**OBJETIVO:**
¿Puedes resumir en dos frases el fragmento del documento que aparece más abajo?

**FRAGMENTO DEL DOCUMENTO:**
....

A los cinco o seis años, hacía gala, nos dicen, de una extraña madurez y, en su orgullo maternal, las buenas madres pensaban: «las grandes personas, no tienen razonamientos tan sensatos, ni puntos de vista tan elevados como esta pequeña ciega». Las religiosas la encontraban con frecuencia orando en la capilla y se maravillaban de ver como un reflejo del Cielo sobre su rostro con los ojos cerrados. Más de una juntaba las manos apercibiéndola y se extasiaba al verla crecer en sabiduría y en belleza como el Niño Jesús mismo. La pequeña enferma pasó así hasta sus doce años. Hacía ya más de diez años que había dejado a su nodriza de Scherwiller y que había sido llevada lejos de los suyos en el secreto del monasterio…

 

 

En el mismo tiempo vivía, al otro lado del Rhin, en Ratisbone, un obispo renombrado por su santidad. Se llamaba Erhard y una noche que estaba orando como de costumbre, Cristo le apareció y le pidió que se dirigiera al monasterio de Baume-lesDames:

«Allí le dijo, vive una muchacha ciega que ha sido llevada sin saberlo su padre y que no ha recibido el bautismo. Bautízala e impónle el nombre de Odila. En el mismo instante que el agua santa haya sido vertida sobre ella, sus ojos abrirán a la luz» (En este lejano tiempo, el bautismo se hacia en la primera infancia y se realizaba por inmersión. Los catecúmenos tenían que pasar un estado preparatorio).

....

**FILAS DE DATOS:**
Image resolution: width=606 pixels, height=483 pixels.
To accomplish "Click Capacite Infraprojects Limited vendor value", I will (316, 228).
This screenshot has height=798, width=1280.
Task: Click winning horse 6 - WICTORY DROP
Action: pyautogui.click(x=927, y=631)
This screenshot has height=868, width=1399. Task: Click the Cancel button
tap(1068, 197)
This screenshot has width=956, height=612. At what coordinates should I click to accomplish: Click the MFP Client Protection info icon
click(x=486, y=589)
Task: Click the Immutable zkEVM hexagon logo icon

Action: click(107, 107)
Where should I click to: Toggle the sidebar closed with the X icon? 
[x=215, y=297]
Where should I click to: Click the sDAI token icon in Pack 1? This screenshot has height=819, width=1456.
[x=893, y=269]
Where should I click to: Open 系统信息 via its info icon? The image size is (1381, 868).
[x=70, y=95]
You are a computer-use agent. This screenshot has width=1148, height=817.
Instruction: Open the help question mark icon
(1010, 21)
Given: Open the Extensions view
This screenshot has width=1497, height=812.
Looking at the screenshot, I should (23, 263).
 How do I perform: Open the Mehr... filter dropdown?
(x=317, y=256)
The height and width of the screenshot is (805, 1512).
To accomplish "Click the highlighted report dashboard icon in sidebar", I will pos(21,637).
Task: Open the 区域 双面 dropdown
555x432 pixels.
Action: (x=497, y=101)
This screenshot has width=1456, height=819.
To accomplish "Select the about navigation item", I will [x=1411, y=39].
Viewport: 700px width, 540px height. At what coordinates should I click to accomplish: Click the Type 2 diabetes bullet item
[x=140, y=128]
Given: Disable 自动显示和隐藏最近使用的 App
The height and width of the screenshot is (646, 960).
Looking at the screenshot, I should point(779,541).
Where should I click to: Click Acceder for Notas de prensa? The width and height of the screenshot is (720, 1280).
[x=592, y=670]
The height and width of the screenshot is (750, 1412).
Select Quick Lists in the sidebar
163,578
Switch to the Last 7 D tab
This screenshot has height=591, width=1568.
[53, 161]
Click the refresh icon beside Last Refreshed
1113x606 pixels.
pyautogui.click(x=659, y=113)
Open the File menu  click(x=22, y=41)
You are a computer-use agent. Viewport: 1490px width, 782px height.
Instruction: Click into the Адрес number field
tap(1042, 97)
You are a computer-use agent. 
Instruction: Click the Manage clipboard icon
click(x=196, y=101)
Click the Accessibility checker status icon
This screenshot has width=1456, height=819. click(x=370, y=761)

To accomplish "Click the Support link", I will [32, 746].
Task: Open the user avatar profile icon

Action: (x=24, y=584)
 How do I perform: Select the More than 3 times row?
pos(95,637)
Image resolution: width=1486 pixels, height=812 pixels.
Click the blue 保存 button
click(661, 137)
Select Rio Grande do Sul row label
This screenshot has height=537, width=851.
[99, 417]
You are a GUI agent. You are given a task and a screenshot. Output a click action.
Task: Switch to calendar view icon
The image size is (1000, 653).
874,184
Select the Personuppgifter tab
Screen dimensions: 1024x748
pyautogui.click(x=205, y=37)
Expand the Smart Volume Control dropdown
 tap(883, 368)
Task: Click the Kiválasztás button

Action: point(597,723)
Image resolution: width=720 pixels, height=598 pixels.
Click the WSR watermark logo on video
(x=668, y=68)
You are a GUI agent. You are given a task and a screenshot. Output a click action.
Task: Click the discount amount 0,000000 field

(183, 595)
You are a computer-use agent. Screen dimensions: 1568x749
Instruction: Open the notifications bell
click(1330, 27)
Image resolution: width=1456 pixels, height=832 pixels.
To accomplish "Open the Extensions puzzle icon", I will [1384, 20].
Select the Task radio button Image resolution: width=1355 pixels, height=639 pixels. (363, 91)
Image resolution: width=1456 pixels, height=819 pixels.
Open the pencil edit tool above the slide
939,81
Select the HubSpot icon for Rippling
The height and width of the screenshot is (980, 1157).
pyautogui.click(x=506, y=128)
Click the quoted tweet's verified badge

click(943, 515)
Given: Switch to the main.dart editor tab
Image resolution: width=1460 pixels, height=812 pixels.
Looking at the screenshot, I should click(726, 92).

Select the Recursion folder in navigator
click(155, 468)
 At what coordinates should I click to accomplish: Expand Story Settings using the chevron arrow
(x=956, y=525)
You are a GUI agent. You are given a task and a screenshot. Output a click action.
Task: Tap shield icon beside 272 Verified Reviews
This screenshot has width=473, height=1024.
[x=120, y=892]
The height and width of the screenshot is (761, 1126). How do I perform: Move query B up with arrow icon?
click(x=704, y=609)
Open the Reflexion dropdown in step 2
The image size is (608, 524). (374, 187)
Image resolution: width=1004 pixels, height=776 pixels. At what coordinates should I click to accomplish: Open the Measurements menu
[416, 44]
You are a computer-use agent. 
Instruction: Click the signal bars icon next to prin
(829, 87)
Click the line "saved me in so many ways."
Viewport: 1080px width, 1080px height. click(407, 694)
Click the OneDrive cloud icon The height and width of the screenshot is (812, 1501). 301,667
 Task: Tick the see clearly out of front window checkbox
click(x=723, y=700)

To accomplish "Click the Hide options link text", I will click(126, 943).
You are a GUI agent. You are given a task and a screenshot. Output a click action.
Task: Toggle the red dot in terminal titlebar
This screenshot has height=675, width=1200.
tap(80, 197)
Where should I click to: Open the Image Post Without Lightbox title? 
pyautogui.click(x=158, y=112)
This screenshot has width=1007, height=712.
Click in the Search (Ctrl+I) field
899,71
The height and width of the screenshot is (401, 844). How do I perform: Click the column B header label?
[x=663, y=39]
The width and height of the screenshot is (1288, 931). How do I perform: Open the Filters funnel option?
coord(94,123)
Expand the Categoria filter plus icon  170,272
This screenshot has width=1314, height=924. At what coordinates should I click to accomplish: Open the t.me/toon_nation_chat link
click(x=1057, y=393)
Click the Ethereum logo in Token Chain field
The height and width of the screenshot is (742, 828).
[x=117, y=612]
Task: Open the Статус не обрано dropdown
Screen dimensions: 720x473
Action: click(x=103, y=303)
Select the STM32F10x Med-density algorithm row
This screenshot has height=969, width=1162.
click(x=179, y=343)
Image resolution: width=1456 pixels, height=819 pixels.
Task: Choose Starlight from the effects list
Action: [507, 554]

....

**SOLUCIÓN:**
Una niña ciega vivió hasta los doce años en un monasterio, lejos de los suyos, y las religiosas se maravillaban de su madurez y de su devoción. Por entonces, Cristo se apareció a Erhard, obispo de Ratisbone, y le pidió que fuera a ese monasterio a bautizarla con el nombre de Odila, pues en ese mismo instante sus ojos se abrirían a la luz.